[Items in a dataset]

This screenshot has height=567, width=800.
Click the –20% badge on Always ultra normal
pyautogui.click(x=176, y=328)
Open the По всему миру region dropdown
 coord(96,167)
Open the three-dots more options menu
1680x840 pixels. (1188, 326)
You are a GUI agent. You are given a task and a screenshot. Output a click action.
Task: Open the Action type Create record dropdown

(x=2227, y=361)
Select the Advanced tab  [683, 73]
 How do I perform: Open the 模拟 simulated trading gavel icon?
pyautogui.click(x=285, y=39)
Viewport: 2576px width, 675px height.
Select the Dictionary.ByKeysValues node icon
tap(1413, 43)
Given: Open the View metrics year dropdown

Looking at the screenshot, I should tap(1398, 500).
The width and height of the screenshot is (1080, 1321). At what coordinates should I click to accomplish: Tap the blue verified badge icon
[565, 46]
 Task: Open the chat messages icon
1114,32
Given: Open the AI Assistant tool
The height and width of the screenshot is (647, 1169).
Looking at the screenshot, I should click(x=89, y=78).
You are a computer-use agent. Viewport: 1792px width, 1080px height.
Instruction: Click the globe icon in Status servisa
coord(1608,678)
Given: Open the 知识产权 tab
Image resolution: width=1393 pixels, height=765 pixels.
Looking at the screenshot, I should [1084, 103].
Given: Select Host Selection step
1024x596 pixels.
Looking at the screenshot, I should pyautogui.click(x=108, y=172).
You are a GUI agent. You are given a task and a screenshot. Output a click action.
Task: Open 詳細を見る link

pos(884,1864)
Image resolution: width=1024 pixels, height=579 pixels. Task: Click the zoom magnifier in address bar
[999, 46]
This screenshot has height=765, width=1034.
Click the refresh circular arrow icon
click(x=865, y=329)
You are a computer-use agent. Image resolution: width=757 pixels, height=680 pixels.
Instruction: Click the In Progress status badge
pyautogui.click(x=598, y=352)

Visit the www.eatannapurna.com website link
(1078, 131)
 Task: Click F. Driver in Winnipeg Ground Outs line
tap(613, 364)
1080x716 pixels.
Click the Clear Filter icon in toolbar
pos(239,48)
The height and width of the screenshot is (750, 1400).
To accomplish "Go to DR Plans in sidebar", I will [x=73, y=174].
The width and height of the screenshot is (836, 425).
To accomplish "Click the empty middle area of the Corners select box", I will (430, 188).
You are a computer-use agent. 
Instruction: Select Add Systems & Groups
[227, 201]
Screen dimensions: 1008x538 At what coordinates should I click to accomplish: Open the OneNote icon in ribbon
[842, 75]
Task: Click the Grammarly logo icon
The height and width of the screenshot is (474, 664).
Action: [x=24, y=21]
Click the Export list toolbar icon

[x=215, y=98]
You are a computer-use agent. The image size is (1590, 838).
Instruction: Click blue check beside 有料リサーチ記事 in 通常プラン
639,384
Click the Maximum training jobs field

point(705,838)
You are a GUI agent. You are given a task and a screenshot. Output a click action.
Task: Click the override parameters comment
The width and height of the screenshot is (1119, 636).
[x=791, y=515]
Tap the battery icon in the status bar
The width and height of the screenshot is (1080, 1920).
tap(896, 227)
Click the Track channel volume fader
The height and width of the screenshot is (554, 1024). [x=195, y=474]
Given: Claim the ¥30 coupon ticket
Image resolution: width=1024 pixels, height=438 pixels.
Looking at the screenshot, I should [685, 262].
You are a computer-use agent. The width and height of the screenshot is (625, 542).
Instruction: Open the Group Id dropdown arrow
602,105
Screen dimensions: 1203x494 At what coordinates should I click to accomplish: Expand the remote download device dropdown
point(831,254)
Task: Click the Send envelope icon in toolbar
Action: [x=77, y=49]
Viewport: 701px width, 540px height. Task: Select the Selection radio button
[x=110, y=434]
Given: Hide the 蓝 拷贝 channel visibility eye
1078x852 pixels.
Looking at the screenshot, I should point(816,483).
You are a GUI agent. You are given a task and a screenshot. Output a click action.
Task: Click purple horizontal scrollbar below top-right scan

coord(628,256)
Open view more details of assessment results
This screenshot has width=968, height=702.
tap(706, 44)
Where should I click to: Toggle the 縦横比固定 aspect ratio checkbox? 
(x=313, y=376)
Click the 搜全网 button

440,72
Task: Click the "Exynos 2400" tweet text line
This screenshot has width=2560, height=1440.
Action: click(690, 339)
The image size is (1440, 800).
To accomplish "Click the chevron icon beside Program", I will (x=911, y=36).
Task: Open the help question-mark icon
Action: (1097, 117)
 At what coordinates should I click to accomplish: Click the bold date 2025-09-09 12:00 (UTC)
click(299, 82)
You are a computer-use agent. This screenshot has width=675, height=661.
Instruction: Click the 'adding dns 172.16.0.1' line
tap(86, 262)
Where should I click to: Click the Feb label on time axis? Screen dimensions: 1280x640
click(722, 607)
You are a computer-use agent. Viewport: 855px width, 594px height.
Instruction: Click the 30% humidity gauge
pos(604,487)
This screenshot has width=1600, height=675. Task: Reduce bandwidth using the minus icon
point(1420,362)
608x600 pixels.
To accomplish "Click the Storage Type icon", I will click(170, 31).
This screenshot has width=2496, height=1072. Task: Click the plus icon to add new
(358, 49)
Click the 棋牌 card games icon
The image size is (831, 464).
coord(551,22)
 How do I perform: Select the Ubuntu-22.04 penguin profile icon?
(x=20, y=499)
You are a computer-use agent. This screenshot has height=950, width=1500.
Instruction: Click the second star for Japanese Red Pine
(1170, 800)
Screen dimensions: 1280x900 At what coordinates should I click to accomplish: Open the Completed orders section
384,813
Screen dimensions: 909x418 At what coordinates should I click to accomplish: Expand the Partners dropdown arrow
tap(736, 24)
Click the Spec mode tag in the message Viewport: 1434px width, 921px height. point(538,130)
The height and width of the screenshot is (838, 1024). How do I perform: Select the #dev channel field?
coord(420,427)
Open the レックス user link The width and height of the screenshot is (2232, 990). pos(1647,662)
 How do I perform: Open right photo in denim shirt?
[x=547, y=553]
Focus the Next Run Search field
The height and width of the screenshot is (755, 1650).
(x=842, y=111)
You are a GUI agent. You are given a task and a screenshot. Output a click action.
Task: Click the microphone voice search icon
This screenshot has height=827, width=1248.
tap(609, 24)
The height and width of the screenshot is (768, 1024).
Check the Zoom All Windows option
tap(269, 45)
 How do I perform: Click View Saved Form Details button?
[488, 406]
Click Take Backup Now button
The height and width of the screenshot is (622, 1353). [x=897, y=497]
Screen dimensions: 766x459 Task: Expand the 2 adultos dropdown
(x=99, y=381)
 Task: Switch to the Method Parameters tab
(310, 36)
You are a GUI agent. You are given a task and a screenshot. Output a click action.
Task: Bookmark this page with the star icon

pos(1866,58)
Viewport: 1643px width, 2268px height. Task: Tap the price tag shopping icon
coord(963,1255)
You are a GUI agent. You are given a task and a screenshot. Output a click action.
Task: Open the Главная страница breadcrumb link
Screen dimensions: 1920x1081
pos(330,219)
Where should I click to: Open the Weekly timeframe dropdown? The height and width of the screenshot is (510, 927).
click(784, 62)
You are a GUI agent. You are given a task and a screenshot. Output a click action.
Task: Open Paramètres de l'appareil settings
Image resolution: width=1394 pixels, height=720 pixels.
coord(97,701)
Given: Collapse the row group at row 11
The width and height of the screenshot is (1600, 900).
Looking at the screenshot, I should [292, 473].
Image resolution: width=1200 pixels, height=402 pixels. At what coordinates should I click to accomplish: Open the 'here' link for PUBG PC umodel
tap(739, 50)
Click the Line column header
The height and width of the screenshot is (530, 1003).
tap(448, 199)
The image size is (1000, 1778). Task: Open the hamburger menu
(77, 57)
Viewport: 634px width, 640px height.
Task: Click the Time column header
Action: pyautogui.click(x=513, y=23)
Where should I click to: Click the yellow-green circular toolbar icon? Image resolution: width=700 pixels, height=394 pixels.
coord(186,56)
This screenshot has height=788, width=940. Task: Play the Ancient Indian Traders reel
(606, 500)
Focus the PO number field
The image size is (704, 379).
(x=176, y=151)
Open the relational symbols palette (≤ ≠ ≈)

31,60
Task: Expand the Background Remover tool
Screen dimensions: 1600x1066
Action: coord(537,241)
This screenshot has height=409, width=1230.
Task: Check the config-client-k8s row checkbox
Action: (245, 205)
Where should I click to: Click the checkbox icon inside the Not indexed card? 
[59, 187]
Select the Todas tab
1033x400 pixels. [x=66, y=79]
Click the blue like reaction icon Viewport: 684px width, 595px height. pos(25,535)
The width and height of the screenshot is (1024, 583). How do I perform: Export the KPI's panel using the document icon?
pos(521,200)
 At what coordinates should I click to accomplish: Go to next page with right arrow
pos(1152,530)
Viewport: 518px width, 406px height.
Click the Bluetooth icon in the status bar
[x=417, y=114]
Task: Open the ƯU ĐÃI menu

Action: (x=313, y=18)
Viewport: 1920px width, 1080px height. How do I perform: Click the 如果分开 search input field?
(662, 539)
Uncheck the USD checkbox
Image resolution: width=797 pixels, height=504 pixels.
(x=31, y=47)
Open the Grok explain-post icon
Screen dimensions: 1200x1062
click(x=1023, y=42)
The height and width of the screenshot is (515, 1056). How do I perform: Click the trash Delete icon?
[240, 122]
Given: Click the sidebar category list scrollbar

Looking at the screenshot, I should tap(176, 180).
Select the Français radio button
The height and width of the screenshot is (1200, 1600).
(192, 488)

§ REQUIRED TASK: Extract each line of the items above that contains the string "circular".

§ CORRECT OUTPUT:
Click the refresh circular arrow icon
Where should I click to: Click the yellow-green circular toolbar icon? Image resolution: width=700 pixels, height=394 pixels.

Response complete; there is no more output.